In vivo, a tumor is surrounded by an extracellular matrix. This matrix is a tangled network of proteins, sugars and growth factors. It provides cancer cells with the proteins necessary for their biochemical and structural support, as well as the growth factors that influence cellular responses. In addition, it allows them to communicate with each other through biochemical and mechanical signals.

Irig researchers are currently using multilayer polyelectrolyte films to mimic the composition of this matrix. This allows them to modulate the thickness, chemistry and mechanical properties of these biomimetic nanofilms, which can deliver proteins and drugs to human cells. These films can be deposited by an automated process on three-dimensional scaffolds by photopolymerization of a resin, making it possible to create 3D architectures with bio-functionalized surfaces.

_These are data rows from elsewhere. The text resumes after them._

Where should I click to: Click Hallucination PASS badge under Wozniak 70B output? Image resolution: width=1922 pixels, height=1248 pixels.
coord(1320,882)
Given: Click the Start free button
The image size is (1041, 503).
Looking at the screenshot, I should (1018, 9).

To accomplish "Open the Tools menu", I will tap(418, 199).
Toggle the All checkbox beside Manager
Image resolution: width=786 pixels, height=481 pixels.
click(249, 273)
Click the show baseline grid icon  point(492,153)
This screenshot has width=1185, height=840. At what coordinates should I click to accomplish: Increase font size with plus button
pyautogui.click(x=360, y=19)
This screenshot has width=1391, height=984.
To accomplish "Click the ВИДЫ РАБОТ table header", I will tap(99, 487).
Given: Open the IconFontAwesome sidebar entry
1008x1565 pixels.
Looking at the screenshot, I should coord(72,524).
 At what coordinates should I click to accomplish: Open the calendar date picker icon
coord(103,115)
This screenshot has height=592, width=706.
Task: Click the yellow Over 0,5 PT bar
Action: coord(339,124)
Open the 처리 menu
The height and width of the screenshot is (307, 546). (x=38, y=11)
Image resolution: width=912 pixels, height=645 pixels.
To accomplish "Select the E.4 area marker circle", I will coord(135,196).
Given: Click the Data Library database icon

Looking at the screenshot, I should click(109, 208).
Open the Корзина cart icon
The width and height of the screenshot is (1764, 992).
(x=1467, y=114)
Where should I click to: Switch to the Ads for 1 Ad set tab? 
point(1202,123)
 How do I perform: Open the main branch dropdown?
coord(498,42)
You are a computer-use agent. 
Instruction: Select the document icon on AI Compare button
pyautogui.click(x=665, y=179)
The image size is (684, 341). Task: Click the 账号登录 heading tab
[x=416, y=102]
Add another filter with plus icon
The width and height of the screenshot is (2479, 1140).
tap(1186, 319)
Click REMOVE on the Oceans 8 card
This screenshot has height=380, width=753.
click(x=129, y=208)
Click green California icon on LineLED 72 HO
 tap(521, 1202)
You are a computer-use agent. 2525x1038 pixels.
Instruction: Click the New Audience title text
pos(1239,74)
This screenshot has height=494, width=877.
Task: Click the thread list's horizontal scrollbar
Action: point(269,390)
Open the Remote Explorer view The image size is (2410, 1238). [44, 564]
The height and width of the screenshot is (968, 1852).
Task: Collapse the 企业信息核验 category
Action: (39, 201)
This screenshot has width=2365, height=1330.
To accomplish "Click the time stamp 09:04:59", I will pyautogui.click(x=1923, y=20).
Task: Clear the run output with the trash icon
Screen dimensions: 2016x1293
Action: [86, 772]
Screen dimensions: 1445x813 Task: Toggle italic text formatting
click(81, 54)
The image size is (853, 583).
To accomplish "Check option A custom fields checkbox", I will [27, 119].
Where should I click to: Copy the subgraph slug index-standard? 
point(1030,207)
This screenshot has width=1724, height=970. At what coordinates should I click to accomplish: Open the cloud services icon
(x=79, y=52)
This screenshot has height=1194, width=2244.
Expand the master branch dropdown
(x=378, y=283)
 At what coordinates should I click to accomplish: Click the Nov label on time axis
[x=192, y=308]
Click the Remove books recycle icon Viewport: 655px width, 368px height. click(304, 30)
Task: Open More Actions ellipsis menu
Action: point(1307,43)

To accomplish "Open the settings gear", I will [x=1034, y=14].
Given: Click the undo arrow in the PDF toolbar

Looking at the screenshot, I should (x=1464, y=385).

Drawing on their previous work, they selected films based on hyaluronic acid – one of the main constituents of skin – and poly-L-lysine, a polypeptide commonly used in cell culture. After processing, these films are then chemically cross-linked to modulate their rigidity and, in a final step, proteins are loaded into the films.

As a result, the films possess two major characteristics of the extracellular matrix:

• a controlled stiffness;
• and a reserve of proteins to be diffused to the cells over time.

In this synthetic, bioactive microenvironment, the scientists have found that the cancer cells self-organize, migrate and proliferate to form a three-dimensional microtumor-like tissue.
 
Pancreatic cancer cell adhesion and proliferation are influenced by biomechanical and biochemical signals from the biomimetic film in a cell type-specific manner. In particular, type 2 and 4 bone morphogenetic proteins appear to be important factors in pancreatic cancer.